It is 75 years since Australia’s legal recognition of the lands that Douglas Mawson explored, a vast area that became known as the Australian Antarctic Territory.
On August 24 a free public symposium will be held in Hobart to review Australia’s territorial, political, scientific and cultural achievements in Antarctica and to explore prospects for the Australian Antarctic Territory in the coming decades.

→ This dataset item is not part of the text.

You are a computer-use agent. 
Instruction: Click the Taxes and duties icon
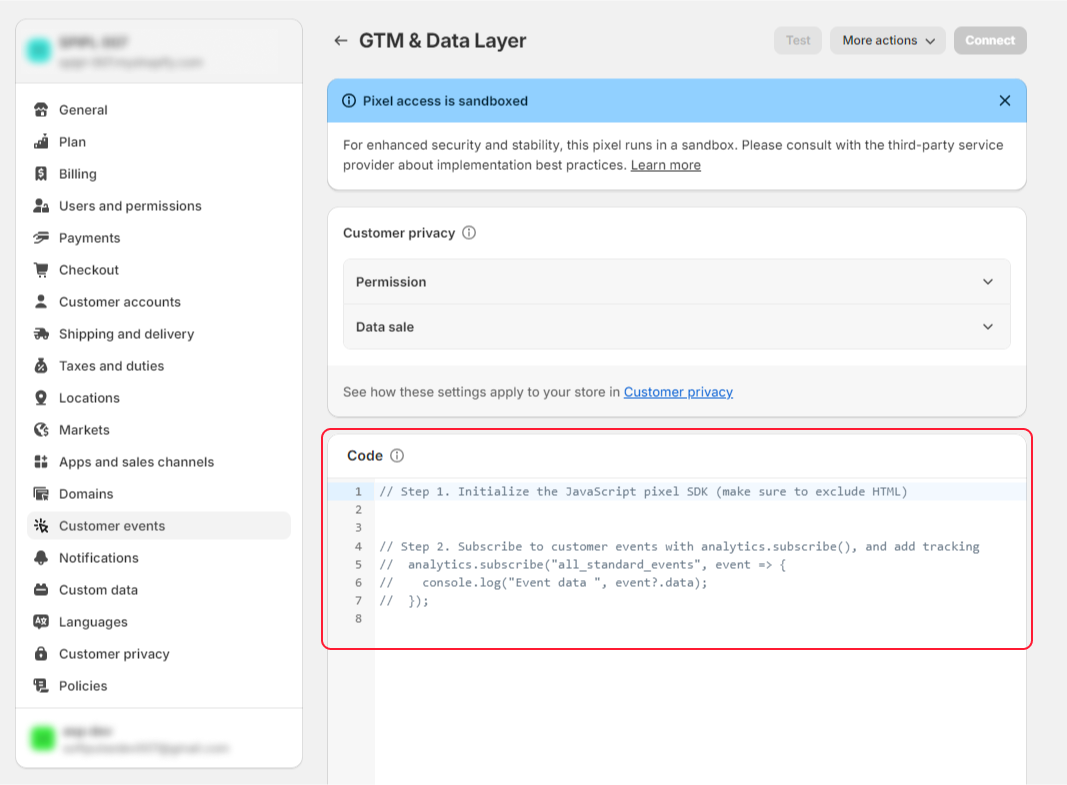[x=40, y=366]
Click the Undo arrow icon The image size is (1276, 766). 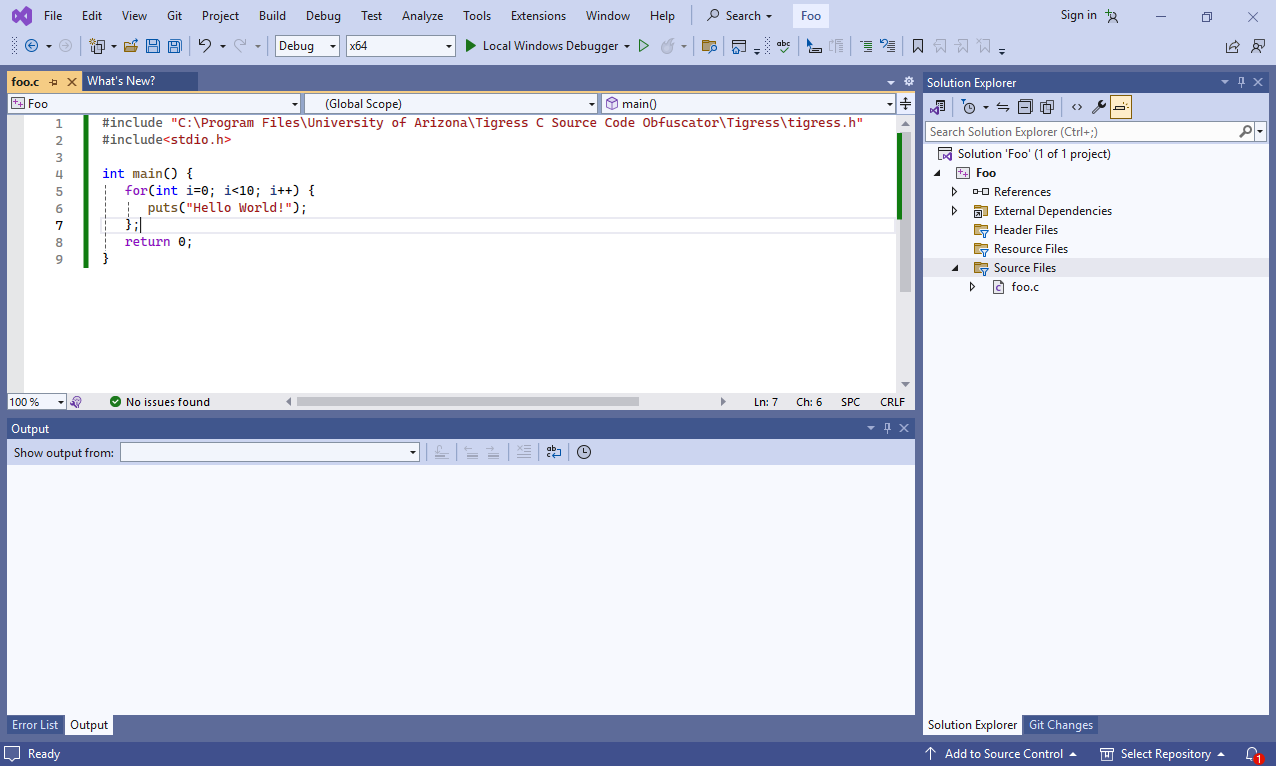204,46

Eminent speakers including current and former diplomats, prominent Australian adventurer Greg Mortimer and noted historian Tom Griffiths, along with local Antarctic identities including Sir Guy Green, will be guests on the day. The symposium is being jointly hosted by the Antarctic Climate & Ecosystems CRC, the UTAS School of Government, the School of History and the Research School of Social Sciences at the ANU and the Institute for Marine and Antarctic Studies at UTas.
A number of adventurers discovered and explored eastern Antarctica a century ago, but it was chiefly the activities of Australian pioneer, Douglas Mawson, that helped cement our place in Antarctica.
His expeditions of 1911–14 and 1929–31 explored the coastline and provided the foundations upon which land could be claimed “in the name of His Majesty, King George the Fifth, King of Great Britain, Ireland and the British Dominions across the seas, Emperor of India”.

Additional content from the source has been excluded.